Dal manicomio al set. Olmi e suoi attori presunti “matti”

Era il tempo a ridosso del 1980 e l’Italia si confrontava sulla storica decisione della chiusura dei manicomi, voluta da Franco Basaglia e condivisa dal governo con una legge di grande civiltà che aboliva la tragedia di lager della disumanità dove si praticavano sui degenti trattamenti ignobili: il famigerato elettrochoc, terapie farmaceutiche debilitanti, letti di contenzione, violenze fisiche e mentali.

Coraggiose indagini, su questo mondo governato da baroni della psichiatria, accertarono che in molte strutture le somme riconosciute per i ricoverati erano utilizzate in misura minima per la loro assistenza e in forte percentuale finivano in altre tasche.
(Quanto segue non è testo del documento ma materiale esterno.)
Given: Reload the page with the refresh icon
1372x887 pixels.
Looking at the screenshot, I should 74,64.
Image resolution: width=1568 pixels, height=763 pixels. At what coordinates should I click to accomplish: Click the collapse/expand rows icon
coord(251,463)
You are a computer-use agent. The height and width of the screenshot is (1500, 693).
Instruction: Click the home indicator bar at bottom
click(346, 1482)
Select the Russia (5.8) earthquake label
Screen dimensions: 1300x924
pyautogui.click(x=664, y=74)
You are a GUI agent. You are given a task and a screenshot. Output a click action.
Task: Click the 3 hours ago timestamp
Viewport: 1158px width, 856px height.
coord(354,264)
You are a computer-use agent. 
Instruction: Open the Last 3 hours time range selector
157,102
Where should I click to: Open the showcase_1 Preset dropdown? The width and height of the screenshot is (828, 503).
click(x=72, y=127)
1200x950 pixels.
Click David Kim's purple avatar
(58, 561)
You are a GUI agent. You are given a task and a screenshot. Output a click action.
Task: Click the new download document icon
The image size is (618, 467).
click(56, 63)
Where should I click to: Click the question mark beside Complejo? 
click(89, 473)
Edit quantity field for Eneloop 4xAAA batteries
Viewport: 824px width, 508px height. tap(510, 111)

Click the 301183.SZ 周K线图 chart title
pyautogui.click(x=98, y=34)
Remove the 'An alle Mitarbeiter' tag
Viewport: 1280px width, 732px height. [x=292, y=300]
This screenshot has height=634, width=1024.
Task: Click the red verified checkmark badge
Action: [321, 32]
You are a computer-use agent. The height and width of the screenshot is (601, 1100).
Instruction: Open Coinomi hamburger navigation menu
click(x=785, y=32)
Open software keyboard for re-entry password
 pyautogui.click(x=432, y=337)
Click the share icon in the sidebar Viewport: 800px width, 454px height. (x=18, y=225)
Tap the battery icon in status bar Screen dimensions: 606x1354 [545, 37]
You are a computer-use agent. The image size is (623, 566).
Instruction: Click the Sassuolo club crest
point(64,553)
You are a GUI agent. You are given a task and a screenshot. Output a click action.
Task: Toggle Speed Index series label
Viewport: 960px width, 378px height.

Nel corso di un’inchiesta televisiva, una tappa d’obbligo fu l’ospedale psichiatrico di Volterra. Lì un vecchio ricoverato da cinquant’anni raccontò di essere stato rinchiuso in vari manicomi, con il consenso dei familiari, per essere affetto da epilessia.

All’esterno del manicomio un gruppo di attori in costume d’epoca si avviava sul set del film “Cammina, cammina”, per la regia di Ermanno Olmi. Gli chiedemmo del cast e lui con l’abituale sorriso e straordinaria umanità ci rivelò che si trattava di ricoverati dell’ospedale psichiatrico, ingaggiati nella consapevolezza di offrire loro un’occasione unica per dimostrare di essere uomini e donne pronti a inserirsi nel contesto sociale e della famiglia. La scelta di Olmi non ebbe riscontri in altri luoghi d’Italia e anzi le voci contrarie alla legge Basaglia si moltiplicarono, a difesa di interessi sottratti all’illegalità, ma anche perché il territorio del Paese, con rare eccezioni, mostrò di non essere pronto ad accogliere persone con problemi mentali.

Proseguendo nel viaggio con l’intento di verificare il dopo Basaglia ci fu dato di scoprire condizioni scandalose dei manicomi: pazienti scalzi, seminudi, in terra escrementi e urina, letti di contenzione. Alcuni degenti facevano dondolare continuamente la testa, a destra e a sinistra. Poteva sembrare un sintomo della follia, ma Sergio Piro, noto psichiatra napoletano, della scuola di Basaglia, spiegò che quel movimento era l’unico possibile per chi, appunto era stato costretto all’immobilità dalla camicia di forza e poteva solo muovere la testa. Altri “matti” continuavano a ripetere un breve percorso circolare, di un metro o poco più, perché era l’unico spazio per muoversi nella camerate affollate di “malati”. Nell’angolo di un ospedale del sud ci colpì la figura di una giovane donna. Sembrava non percepire nulla interno a sé. Un infermiere ci spiegò che era una ragazza madre, costretta ad abortire e spedita in manicomio grazie alla complicità di un medico, amico dei familiari, che aveva firmato una diagnosi di squilibrio, poi affidata ed un maresciallo dei carabinieri che l’aveva utilizzata per il ricovero in manicomio.

Di qui l’omaggio purtroppo virtuale per maestro del cinema. Ermanno Olmi è scomparso all’età di 86 anni. Come gli specialisti di psichiatria democratica, di cui Basaglia è stato fondatore e animatore, il regista dal volto umano e doti di ineguagliabile umanità, ha dimostrato che molti casi di disturbi mentali possono essere sottratti alla vecchia e illegalmente remunerativa prassi degli psicofarmaci, della camicia di forza, della “carcerazione” in lager indegni di società evolute, qual è l’Italia.